Philosophy *ZOOM* Workshop: Greek Skepticism — Sextus Empiricus
November 7 @ 10:00 am - 12:30 pm
The word “skepticism” comes from a Greek root that originally meant “to inquire” or “to seek out.” How did we get from there to the modern notion of a skeptic as someone who is constantly casting doubt, if not outright rejecting the possibility of knowing anything for certain? That’s what this series of workshops will aim to uncover. (*Each workshop in this series can serve as a standalone session.*)
Greek Skepticism: Sextus Empiricus
In this first installment, we’ll look at skepticism within the history of Greek and Hellenistic philosophy, and especially at the work of the most famous skeptic within that tradition, Sextus Empiricus (2nd/3rd c. CE). We will see that for Sextus, skepticism is both an orientation toward the philosophical life, and a method for approaching philosophical problems.
In that course of exploring those two components of traditional skepticism, we will:
— Situate the skeptical movements within the larger history of Greek philosophy
— Distinguish skepticism (in its classical sense) from apathy, indifference, and relativism
— Explore the practical methods which Sextus offers, to see how they might be applied to a wide variety of problems or arguments
— Look at the four special kinds of beliefs, which Sextus thinks are immune to the skeptical method
Once we’ve done that, we’ll step back to look at the big picture: Why would anyone want to be a skeptic? Sextus claims that skepticism leads—surprisingly and unexpectedly—to a state of tranquility. How is that supposed to work? Is it really a path by which any of us could find that tranquility?

____________

→ QUESTIONS TO ANSWER
a - In the workshop description, swap "tranquility" for "peace of mind" in the part that opens with the words containing "In that course" and closes with "find that tranquility?", then write that part out.
b - According to the workshop description, what does Sextus claim skepticism leads to, which the text offers as the reason anyone might want to be a skeptic?
c - Carry the workshop description on from its final question.

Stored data
____________

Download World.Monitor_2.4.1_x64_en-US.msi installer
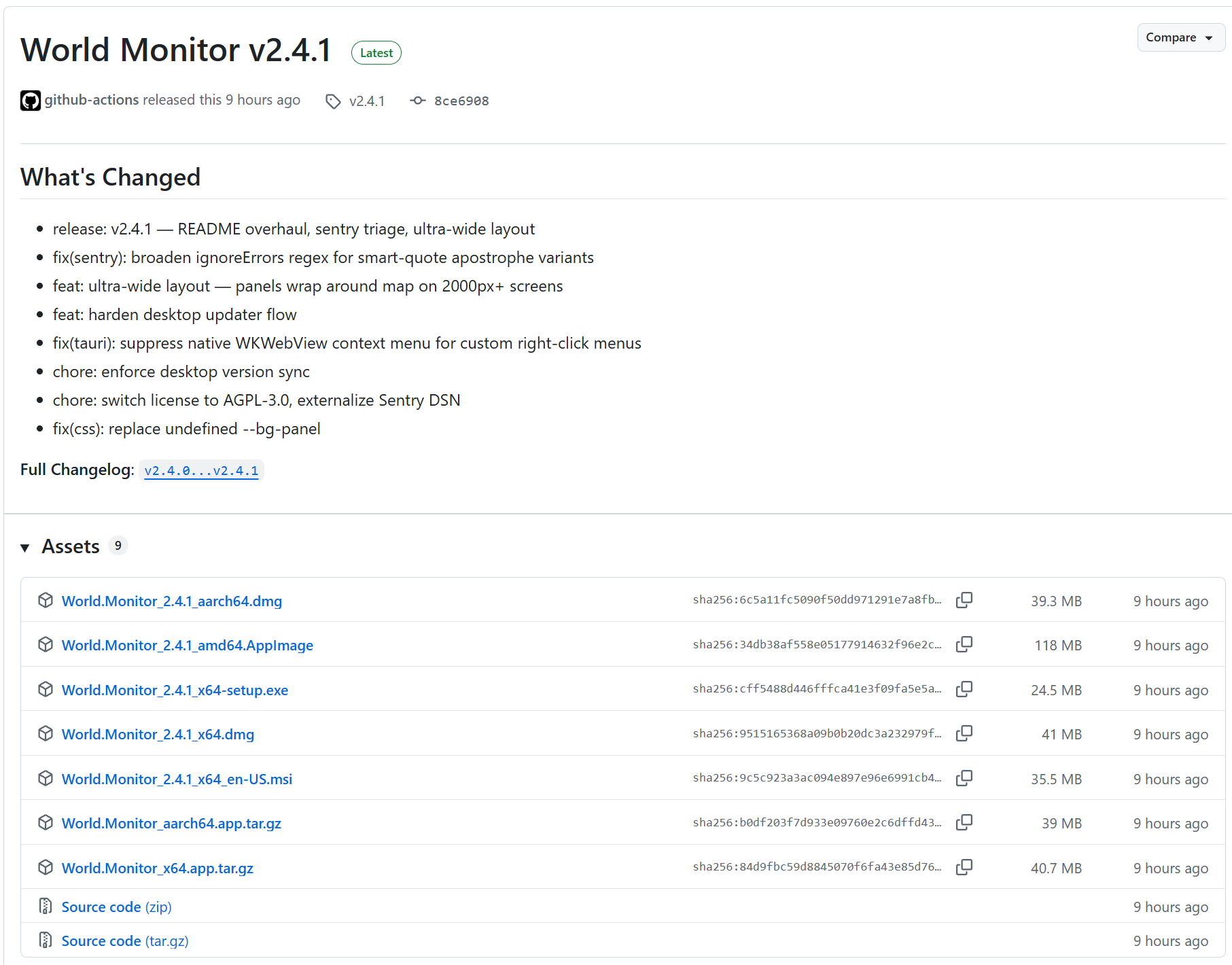Image resolution: width=1232 pixels, height=965 pixels. (x=177, y=779)
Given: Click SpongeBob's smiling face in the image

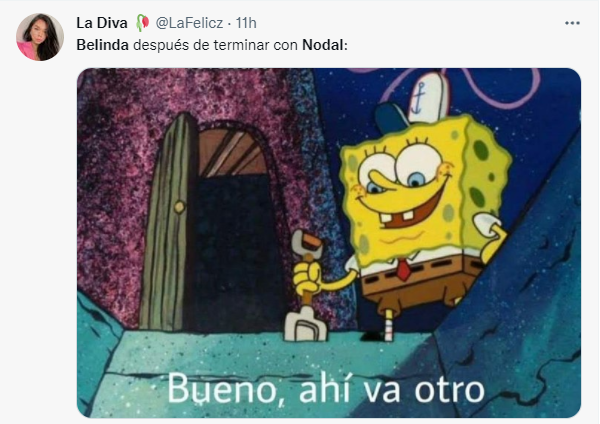Looking at the screenshot, I should (407, 188).
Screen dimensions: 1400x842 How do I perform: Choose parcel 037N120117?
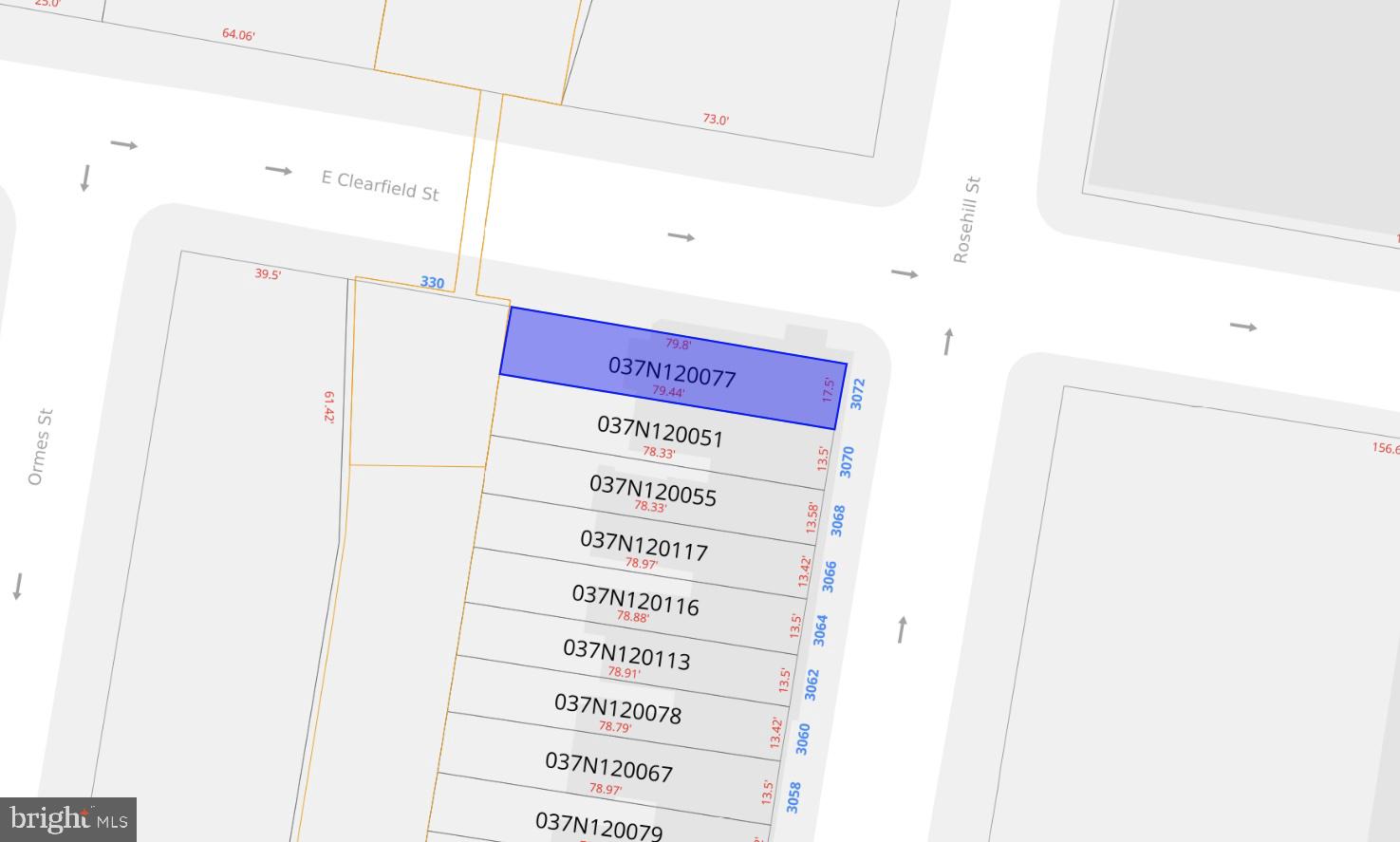[644, 545]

____________

→ TASK RESPONSES
a -
In that course of exploring those two components of traditional skepticism, we will:
— Situate the skeptical movements within the larger history of Greek philosophy
— Distinguish skepticism (in its classical sense) from apathy, indifference, and relativism
— Explore the practical methods which Sextus offers, to see how they might be applied to a wide variety of problems or arguments
— Look at the four special kinds of beliefs, which Sextus thinks are immune to the skeptical method
Once we’ve done that, we’ll step back to look at the big picture: Why would anyone want to be a skeptic? Sextus claims that skepticism leads—surprisingly and unexpectedly—to a state of peace of mind. How is that supposed to work? Is it really a path by which any of us could find that peace of mind?

b - Sextus claims that skepticism leads, surprisingly and unexpectedly, to a state of tranquility.

c -
And we’ll take up a practical question: How could a genuine skeptic—someone who suspends judgment on nearly all matters of belief—get by in the real, day-to-day world that we all inhabit? Sextus’ own day job was as a medical doctor. We’ll use Sextus’ medical practice as an example, to explore how a skeptic might navigate the practical challenges of ordinary life.
As always, you’ll leave with a deeper appreciation and understanding of Sextus and his tradition of skepticism, and with suggested readings and resources for further study and exploration.
Workshop Leader: David Nowakowski. No background in philosophy is required to participate in this workshop. All ages welcome.